2. DNS record was changed and hasn't propagated
You changed the A or AAAA record (moving infrastructure, switching cloud providers). The change has to propagate to the source's DNS resolver. Cloudflare, AWS Route53, and Google Cloud DNS all have low TTLs (60s-300s typical), so propagation is fast. But the source's resolver may cache for longer than your TTL — most cache-busting takes 5-15 minutes.
3. Missing AAAA record on an IPv6-only network
Some webhook senders run from IPv6-only networks (rare but increasing). If your domain has only an A record (IPv4) and no AAAA (IPv6), the source can't connect. Add both A and AAAA records.
4. DNSSEC misconfiguration
You enabled DNSSEC on your domain but a key rotation went wrong, leaving signatures invalid. Resolvers that validate DNSSEC return SERVFAIL. Most webhook senders don't validate DNSSEC, so this only breaks for the strict ones — but those are increasing. Validate with dig +dnssec.
5. Wildcard CNAME loops or self-references
Your DNS has *.example.com CNAME example.com with no terminal A record. Some resolvers cope; others time out. Make sure every CNAME chain terminates at an A or AAAA record.

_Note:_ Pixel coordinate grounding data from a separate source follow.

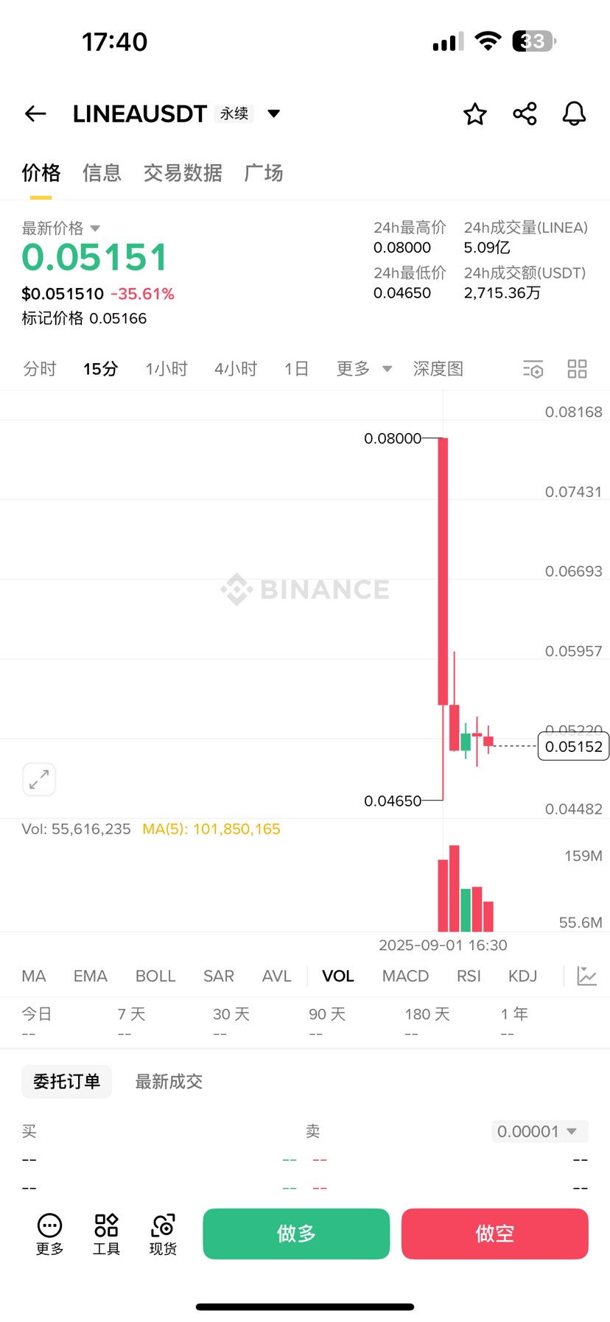Enable the MACD indicator
The image size is (610, 1322).
pyautogui.click(x=405, y=975)
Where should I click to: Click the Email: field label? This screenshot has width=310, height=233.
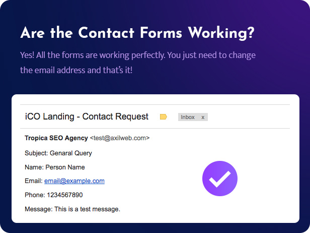(x=34, y=181)
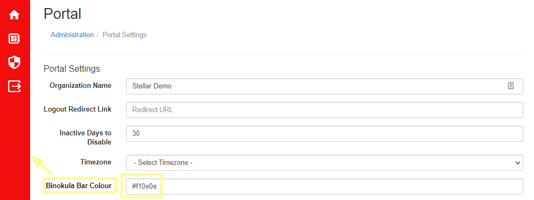Open the Administration breadcrumb link
534x200 pixels.
(72, 35)
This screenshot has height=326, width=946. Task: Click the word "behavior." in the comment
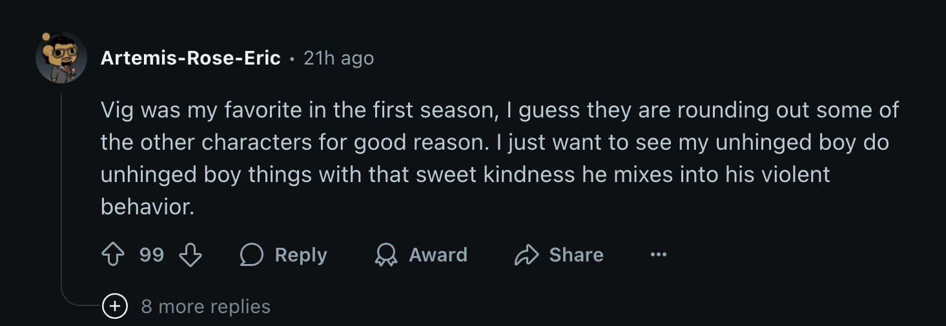[147, 207]
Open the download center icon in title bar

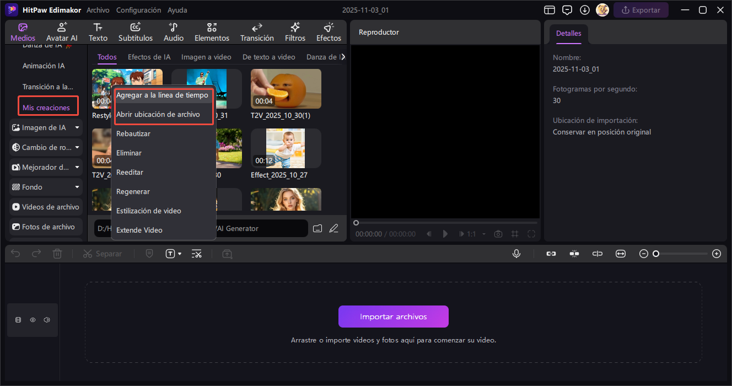[x=585, y=10]
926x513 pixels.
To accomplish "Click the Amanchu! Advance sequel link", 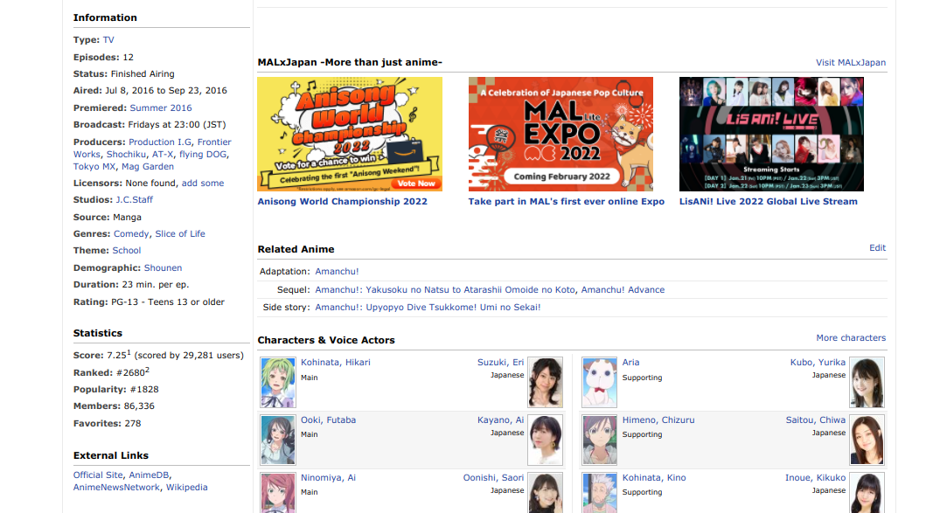I will point(623,290).
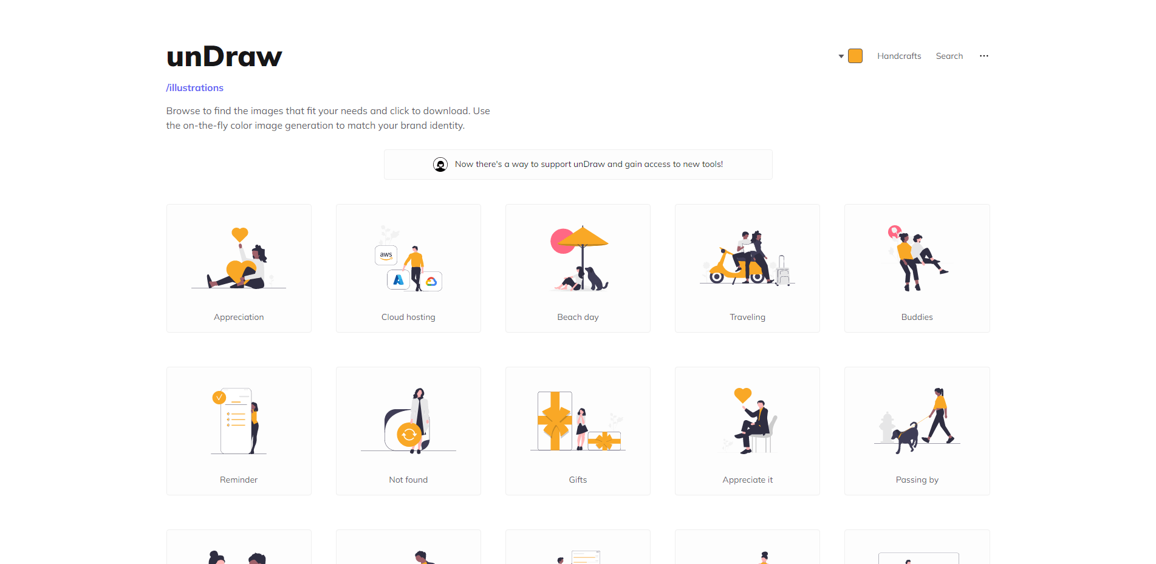Go to Handcrafts page
The height and width of the screenshot is (564, 1156).
(899, 56)
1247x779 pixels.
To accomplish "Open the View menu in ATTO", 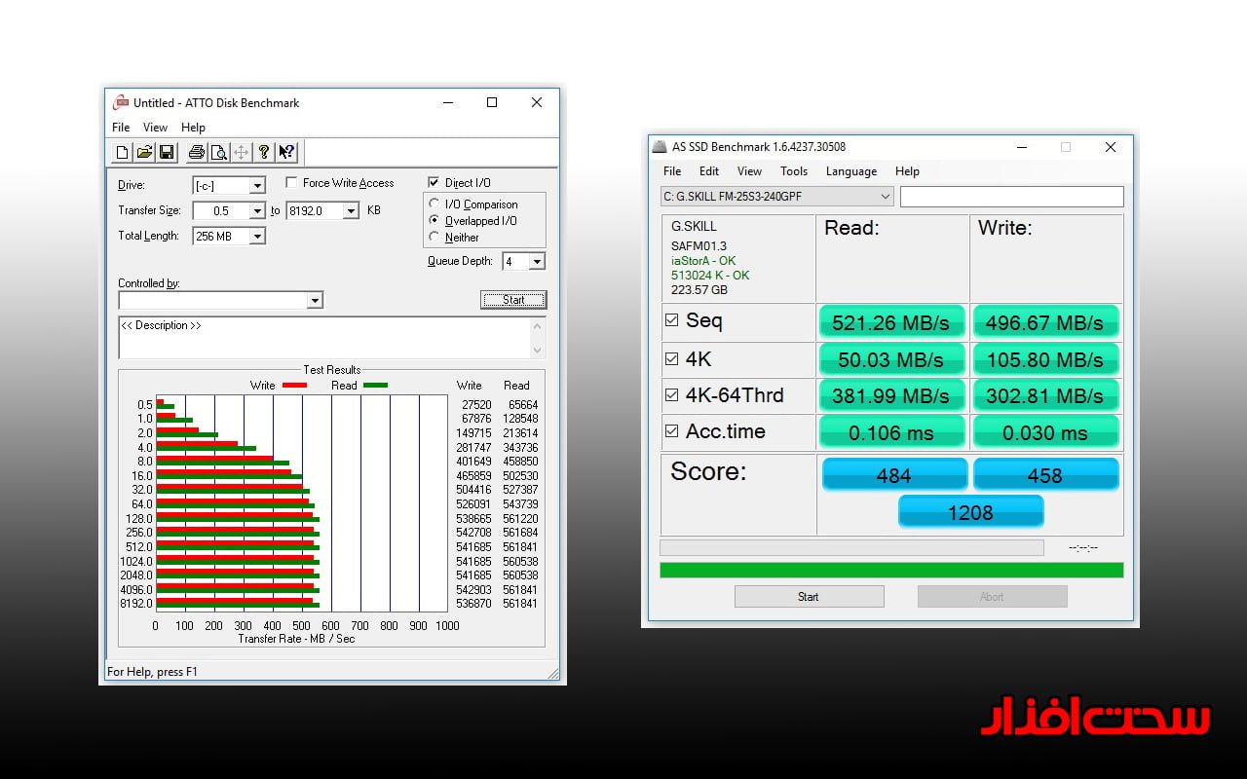I will [x=155, y=128].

Fix It — Diagnostic Sequence
# 1. Confirm DNS exists and is correct
dig +short A your-webhook-host.example.com
dig +short AAAA your-webhook-host.example.com
# 2. Check from multiple resolvers (provider may use different DNS)
dig @8.8.8.8 your-webhook-host.example.com # Google
dig @1.1.1.1 your-webhook-host.example.com # Cloudflare
dig @9.9.9.9 your-webhook-host.example.com # Quad9
# 3. Check propagation (after a change)
dig +trace your-webhook-host.example.com
# 4. Validate DNSSEC if enabled
dig +dnssec your-webhook-host.example.com
Provider-Side Caching
- Stripe: caches DNS for 5 minutes; honors TTL ≥60s. Failed deliveries due to DNS issues retry on the standard 3-day schedule.
- GitHub: less documented, but in practice respects TTLs. Test deliveries from the GitHub UI re-resolve every time.
- Shopify: caches more aggressively; DNS changes can take 10-30 minutes to fully propagate to Shopify's resolvers.
Prevention
- Set DNS TTL to 300s or less on records that change. Lower TTL = faster propagation when you fix something.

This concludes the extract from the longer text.